About Dakota Gold Corp.
Dakota Gold is a South Dakota-based responsible gold exploration and development company with a specific focus on revitalizing the Homestake District in Lead, South Dakota. Dakota Gold has high-caliber gold mineral properties covering over 49 thousand acres surrounding the historic Homestake Mine.
For further information about Dakota Gold Corp., please contact:
Jack Henris
President and COO
Tel: +1 605-717-2540
Shawn Campbell
Chief Financial Officer
Tel: +1 778-655-9638
Carling Gaze
VP of Investor Relations and Corporate Communications
Tel: +1 605-679-7429
Email: info@dakotagoldcorp.com
CAUTIONARY STATEMENT REGARDING FORWARD-LOOKING STATEMENTS OR INFORMATION
This communication contains forward-looking statements within the meaning of Section 27A of the Securities Act of 1933, as amended, and Section 21E of the Securities Exchange Act of 1934, as amended. Forward-looking statements include, but are not limited to, disclosure regarding the conduct of the Offering; the granting of the Underwriters' option to purchase additional shares; and the anticipated use of proceeds from the Offering. In certain cases, forward-looking statements can be identified by the use of words and phrases or variations of such words and phrases or statements such as "anticipate," "expect" "plan," "likely," "believe," "intend," "forecast," "project," "estimate," "potential," "could," "may," "will," "would" or "should." These forward-looking statements are based on assumptions and expectations that may not be realized and are inherently subject to numerous risks and uncertainties, which could cause actual results to differ materially from these statements. For additional information regarding factors that may cause actual results to differ materially from those indicated in our forward-looking statements, we refer you to the risk factors included in Item 1A of the Company's Annual Report on Form 10-K for the fiscal year ended December 31, 2024, as updated by annual, quarterly and current reports that we file with the SEC, which are available at www.sec.gov. We caution investors not to place undue reliance on the forward-looking statements contained in this communication.
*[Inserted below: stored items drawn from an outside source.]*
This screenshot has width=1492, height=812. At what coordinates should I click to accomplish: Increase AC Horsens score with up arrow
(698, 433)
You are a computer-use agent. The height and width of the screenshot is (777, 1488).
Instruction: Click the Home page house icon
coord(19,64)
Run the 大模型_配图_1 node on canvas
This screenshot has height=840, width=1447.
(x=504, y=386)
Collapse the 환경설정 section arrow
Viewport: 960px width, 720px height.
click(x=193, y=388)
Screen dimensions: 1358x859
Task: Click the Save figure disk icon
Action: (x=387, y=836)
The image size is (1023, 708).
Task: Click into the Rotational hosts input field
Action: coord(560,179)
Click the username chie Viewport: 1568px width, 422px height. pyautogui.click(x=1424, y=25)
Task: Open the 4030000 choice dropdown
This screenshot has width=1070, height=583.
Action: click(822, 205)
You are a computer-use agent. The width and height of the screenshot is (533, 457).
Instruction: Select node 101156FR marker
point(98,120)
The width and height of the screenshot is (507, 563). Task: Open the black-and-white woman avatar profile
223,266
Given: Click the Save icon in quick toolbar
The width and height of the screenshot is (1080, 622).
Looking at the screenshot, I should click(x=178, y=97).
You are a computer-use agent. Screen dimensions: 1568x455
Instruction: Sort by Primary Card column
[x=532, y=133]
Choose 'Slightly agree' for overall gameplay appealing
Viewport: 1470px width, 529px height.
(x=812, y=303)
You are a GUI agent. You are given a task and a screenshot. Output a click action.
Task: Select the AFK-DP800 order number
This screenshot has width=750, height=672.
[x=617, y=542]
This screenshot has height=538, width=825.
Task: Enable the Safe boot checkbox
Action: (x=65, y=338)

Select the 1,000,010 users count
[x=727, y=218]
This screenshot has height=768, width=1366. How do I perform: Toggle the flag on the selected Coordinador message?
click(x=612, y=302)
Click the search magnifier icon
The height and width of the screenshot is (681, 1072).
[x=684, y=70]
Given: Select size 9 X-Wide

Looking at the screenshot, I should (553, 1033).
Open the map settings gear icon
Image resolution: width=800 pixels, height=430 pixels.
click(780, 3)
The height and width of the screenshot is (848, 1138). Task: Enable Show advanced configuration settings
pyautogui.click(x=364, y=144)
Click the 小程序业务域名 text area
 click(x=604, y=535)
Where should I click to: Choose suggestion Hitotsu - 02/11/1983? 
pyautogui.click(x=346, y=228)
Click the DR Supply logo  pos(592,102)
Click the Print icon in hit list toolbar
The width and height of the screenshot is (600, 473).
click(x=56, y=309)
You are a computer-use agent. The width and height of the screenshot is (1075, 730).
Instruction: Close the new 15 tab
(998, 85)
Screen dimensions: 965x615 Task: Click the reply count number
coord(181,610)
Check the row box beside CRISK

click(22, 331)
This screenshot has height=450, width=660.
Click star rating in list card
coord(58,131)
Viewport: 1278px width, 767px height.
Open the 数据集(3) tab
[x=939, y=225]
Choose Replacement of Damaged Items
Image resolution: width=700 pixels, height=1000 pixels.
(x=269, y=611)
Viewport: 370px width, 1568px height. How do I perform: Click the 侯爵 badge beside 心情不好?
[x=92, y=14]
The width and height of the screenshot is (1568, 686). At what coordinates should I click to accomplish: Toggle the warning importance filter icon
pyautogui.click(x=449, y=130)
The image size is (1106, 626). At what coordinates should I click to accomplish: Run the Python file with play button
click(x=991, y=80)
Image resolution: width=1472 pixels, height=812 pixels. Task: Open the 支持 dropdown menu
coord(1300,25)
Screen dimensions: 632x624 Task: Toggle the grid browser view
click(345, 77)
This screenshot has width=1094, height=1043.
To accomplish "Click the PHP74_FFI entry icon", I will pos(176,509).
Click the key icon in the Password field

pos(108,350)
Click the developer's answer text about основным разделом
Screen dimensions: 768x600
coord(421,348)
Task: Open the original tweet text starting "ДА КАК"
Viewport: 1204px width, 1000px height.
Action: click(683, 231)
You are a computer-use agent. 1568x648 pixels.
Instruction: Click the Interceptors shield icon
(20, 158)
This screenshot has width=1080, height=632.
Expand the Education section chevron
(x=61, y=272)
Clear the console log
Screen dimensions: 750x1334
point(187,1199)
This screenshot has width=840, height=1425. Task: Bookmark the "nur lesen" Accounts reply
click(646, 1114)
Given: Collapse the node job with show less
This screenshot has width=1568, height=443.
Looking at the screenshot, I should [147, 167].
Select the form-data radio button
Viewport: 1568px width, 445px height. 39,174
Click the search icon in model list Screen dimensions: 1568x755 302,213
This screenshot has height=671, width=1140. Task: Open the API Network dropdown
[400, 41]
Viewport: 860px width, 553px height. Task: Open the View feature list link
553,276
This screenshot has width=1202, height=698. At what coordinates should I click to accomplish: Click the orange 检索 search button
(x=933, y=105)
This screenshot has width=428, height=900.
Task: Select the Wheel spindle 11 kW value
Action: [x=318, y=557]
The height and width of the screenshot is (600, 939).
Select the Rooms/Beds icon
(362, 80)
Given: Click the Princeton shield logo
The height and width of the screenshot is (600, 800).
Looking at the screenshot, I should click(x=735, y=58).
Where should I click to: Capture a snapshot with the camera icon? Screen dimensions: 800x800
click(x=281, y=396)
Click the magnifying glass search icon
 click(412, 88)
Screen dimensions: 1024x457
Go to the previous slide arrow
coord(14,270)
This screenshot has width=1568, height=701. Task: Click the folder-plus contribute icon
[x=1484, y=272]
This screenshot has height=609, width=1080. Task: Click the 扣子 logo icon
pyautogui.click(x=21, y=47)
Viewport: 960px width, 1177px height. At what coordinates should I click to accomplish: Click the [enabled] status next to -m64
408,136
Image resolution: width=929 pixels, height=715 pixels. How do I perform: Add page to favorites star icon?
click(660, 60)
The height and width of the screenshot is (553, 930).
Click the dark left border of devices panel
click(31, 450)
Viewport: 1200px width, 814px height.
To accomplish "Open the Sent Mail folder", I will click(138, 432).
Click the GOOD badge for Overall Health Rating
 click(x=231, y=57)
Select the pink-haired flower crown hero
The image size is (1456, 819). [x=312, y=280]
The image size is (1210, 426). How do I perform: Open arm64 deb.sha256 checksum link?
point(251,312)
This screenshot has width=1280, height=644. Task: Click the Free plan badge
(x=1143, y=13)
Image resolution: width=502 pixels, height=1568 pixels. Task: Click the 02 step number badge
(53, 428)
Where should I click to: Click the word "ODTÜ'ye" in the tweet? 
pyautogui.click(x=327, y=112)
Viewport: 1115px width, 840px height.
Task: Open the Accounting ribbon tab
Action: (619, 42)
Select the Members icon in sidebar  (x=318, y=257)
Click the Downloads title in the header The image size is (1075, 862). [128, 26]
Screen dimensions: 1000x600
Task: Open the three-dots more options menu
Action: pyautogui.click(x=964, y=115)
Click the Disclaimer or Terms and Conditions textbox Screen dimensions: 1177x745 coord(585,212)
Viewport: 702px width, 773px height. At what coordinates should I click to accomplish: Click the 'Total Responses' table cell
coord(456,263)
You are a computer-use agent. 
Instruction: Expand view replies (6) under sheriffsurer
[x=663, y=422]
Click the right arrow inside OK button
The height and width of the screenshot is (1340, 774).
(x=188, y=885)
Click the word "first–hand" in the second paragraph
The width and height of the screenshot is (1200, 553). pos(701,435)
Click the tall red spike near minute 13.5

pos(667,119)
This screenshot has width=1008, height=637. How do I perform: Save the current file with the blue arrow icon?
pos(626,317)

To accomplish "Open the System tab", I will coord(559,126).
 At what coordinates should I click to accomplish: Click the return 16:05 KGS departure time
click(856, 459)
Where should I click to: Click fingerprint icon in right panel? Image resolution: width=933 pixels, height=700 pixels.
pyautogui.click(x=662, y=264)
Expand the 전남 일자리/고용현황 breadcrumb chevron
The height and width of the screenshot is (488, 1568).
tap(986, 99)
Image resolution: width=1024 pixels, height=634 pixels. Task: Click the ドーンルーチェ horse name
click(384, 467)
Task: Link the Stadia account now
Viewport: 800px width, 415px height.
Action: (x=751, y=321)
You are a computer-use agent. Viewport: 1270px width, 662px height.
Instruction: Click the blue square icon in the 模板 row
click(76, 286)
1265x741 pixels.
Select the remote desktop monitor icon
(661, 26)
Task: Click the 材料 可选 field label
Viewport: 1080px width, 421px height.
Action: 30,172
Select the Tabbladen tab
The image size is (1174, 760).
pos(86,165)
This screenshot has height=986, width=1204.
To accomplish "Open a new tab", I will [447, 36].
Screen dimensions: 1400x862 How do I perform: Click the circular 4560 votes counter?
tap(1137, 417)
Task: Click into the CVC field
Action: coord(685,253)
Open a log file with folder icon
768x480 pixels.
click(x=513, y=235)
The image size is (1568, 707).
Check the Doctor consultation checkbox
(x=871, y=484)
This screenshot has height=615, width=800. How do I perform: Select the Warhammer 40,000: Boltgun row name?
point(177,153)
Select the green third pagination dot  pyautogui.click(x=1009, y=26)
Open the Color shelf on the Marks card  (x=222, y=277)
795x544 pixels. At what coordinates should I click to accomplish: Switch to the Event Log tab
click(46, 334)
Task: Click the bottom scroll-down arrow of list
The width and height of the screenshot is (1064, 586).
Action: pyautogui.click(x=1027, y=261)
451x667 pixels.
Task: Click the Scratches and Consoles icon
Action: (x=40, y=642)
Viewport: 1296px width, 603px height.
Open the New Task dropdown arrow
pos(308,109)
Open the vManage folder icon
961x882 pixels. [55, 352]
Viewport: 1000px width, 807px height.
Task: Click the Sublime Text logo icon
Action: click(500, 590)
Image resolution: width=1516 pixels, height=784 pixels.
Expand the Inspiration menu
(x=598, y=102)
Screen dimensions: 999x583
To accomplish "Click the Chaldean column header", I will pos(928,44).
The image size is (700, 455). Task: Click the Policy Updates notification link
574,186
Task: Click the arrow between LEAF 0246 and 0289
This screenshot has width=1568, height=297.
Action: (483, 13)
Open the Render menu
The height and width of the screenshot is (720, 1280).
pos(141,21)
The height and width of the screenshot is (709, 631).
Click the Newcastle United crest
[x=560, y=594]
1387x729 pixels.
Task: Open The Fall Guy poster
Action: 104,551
These statements speak only as of the date of this communication, and we undertake no obligation to update or revise these statements, whether as a result of new information, future events or otherwise, except as may be required by law. You should not take any statement regarding past trends or activities as a representation that the trends or activities will continue in the future. Accordingly, you should not put undue reliance on these statements.